The summary findings of the Board and Committee Evaluations are shared with the Boards.
8. Guidelines and Policies
The Boards shall maintain written corporate governance guidelines and operational policies that will be reviewed annually in consultation with the Chairs of the four NSC Advisory Committees and the Chairs Council as appropriate in an effort to continually strive to operate utilizing “best practices” in corporate governance.
9. Conflicts of Interest
The Boards expect all directors and officers to act ethically and independently. On an annual basis, each director must complete a Conflict of Interest Disclosure Statement. Each Board is charged with the responsibility to oversee the management and implementation of the Conflict of Interest Policy. Each Board Chair will review all completed statements to determine if a conflict may exist and will consult with the Chair of Governance and Internal Affairs Committee as needed. If a conflict exists and cannot be addressed in accordance with the Policy, the individual will be asked to resign from the Board.
10. Independent Advice
The Board (or with the Board’s approval, a committee) may retain independent outside legal, financial or other advisors as appropriate.
A public website, www.NationalSeniorCampuses.org will provide information to the public about NSC and its Supported Organizations.The website will be maintained by NSC staff.
The Community Board will provide consistent and focused communication with the Resident Advisory Council (RAC) and the residents through periodic on-site community meetings, Annual Reports and a Community Reading File.
1. Board Agenda
The Chairperson of the NSC Board and the Chairperson of each Community Board in consultation with senior representatives of the Management Company will set the agenda for each respective Board meeting.
2. Board Materials
Information important to the Board’s understanding of the business will be distributed in writing to each Board member in advance of the meeting, consistent with the agenda topics.

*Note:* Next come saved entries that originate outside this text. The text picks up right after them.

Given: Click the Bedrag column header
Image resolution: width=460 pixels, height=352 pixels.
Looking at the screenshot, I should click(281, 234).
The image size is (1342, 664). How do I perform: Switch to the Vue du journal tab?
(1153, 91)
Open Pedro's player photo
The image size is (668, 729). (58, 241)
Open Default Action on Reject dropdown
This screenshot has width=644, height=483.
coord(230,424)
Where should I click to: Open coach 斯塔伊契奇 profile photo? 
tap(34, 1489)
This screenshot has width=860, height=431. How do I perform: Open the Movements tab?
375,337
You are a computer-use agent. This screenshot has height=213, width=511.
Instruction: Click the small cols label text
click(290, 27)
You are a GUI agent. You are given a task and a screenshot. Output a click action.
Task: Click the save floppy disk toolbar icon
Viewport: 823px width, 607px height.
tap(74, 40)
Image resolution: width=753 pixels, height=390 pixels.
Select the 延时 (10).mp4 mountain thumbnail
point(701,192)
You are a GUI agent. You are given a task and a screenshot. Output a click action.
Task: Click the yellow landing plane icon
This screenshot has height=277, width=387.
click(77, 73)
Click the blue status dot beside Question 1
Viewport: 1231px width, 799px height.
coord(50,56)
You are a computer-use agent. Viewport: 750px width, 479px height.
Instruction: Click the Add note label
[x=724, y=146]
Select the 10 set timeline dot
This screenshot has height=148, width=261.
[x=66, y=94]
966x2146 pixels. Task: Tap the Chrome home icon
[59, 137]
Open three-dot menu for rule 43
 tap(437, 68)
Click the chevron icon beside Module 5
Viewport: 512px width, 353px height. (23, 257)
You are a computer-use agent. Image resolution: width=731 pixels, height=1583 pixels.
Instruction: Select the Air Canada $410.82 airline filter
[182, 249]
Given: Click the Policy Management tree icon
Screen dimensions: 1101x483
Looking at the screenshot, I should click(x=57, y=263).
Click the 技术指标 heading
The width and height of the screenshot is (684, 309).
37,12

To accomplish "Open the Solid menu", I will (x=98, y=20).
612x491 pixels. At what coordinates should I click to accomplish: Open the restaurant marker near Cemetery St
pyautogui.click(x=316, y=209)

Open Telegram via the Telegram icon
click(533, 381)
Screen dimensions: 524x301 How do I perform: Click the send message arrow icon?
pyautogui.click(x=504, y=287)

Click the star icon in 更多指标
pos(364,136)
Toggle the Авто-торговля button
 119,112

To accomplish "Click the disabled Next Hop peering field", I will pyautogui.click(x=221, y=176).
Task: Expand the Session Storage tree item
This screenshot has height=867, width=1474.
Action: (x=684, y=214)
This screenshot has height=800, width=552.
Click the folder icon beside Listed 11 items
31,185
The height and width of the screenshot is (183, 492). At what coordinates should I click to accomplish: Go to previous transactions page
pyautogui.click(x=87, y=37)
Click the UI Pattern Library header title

3. Attendance of Non-Directors at Board Meetings
Non-Board members including staff, Board Counsel, Board Advisors and those who are in the most senior management positions of the Management Company are generally invited to attend portions of the Board meetings.
Furthermore, the Board encourages the Management Company to, from time to time, bring managers to Board meetings who: (a) can provide additional insight into the items to be discussed, and/or (b) are managers with future potential that the senior management believes should be given more exposure to the Board.
Board members are free to contact members of senior management within the Management Company. It is assumed that Board members will use judgment to be sure that this contact is not distracting to the business operations of the Management Company.
4. Executive Sessions
An Executive Session of the Directors may be held at a Board meeting and the Chairperson leads these sessions. The Executive Session allows the directors to meet with Counsel or other advisors but without others normally present at Board meetings (e.g., management) typically to consider sensitive or confidential matters.
5. Community Board Meeting Sites
Community Board meetings may be held at a selected community each quarter (on a rotating basis) in an effort to secure first-hand operational knowledge of the communities supported by NSC.
6. Directors’ Forum
Annually, NSC will host a meeting of directors of all Communities to engage in a multi-day strategic planning and Board Development forum with senior management executives of the Management Company and other consultants as appropriate. The agenda for the forum will be developed by NSC in coordination with input from the Governance and Internal Affairs Committee and the Chairs’ Council.